About a month ago, I got an email from one of the literary magazines to which I’d submitted a short story. The past five times I’d gotten such an email, my heart would jump and I’d open it, only to see a “we will not be publishing your story.” Rejection. I’d mope but thankfully never get too dejected because I know it’s part of the process (insert story here about how a famous author got rejected hundreds of times before their first publication). And since my livelihood doesn’t depend on getting published, I could do another search on Poets and Writers, find another journal that published similar stories to mine, and send it off again.
About a month ago, the email instead said my story WOULD be published. Here is what happened in the thirty seconds that followed:
- Stared in disbelief at my phone
- Smiled and did a little squirmy happy dance
- Stared in disbelief at my phone
- Turned the phone to show J the email
- Panicked because this would mean people would actually read my story and it’s probably crap! And people will see it! They’ll find me out! I’m a shitty writer!

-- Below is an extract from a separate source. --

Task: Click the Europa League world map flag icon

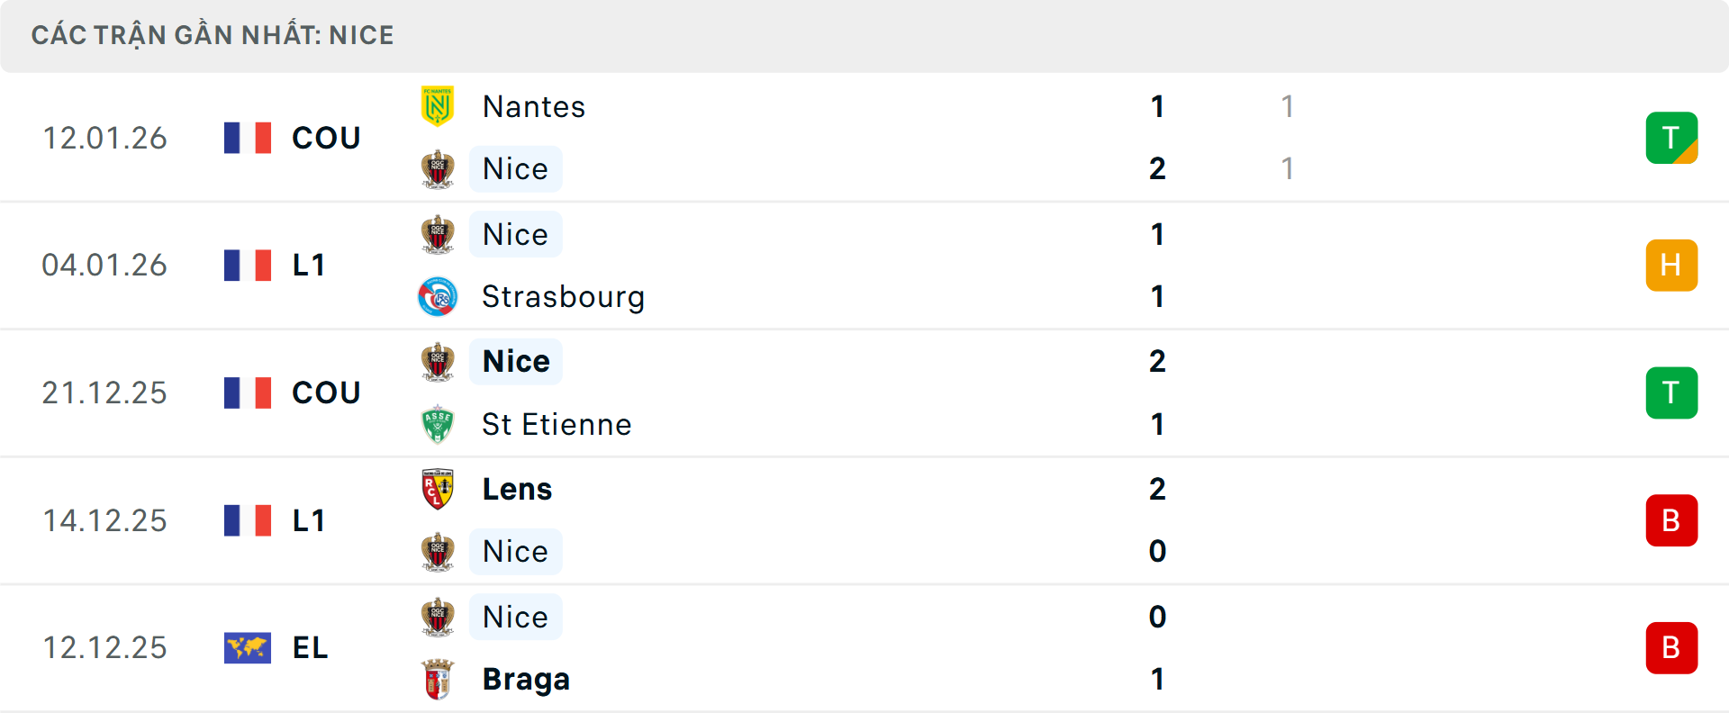Action: (248, 647)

- Calmed when I told myself it’s a low-circulation random-ass journal so no one would probably even see it.
- Scolded myself for submitting to a low-circulation random-ass journal—no one will even see it!
- Pretend record scratch “hold everything” noise
- It’s a journal (no, it’s not the New Yorker, but let’s start somewhere) and you’re going to be published (but don’t tell anyone until it’s actually live online because, um, it still seems too good to be true) and BE PROUD OF YOURSELF.
I write this to show how easy it is to get into this tailspin of self-criticism and imposter syndrome. Even in the glow of a moment of success, my brain found ways to downplay, to qualify, to limit my success.
Why do we do this? I think our brains get a hint of fear and don’t know what to do with it. We’re still wired to equate fear with, “A tiger is chasing me RUN!” Steps #5-7 above are that fear saying “FIGHT OR FLIGHT YOU SILLY HUMAN DON’T MAKE YOURSELF VULNERABLE HIDDDDDEEEEEEE!!” We are not well wired to equate fear with “Gee, I’m doing something new and I’m not sure what I’m doing but it’s good to be out of my comfort zone because that’s where I’ll learn the most, even if I fail.” We can get there, but it’s not our innate wiring. Instead, it’s a conscious effort and intentional self-talk that has to rise above the knee-jerk reaction of our subconscious to protect us from fear, from the unknown. And it’s really hard.
Catching it when it happens is important. At first, it’s a bit depressing because I think we do it almost all the time. One of my biggest challenges is not thinking this means there’s something wrong with me, that it’s normal brain chemistry to have this fight-or-flight response to danger. The key is to train the brain that it can relax when this danger isn’t real. Thank you, brain, but I’ll be fine, submitting my work won’t actually kill me. Or, speaking in front of people won’t actually kill me. Telling someone I love them or asking for what I want won’t actually kill me. Being vulnerable won’t actually kill me.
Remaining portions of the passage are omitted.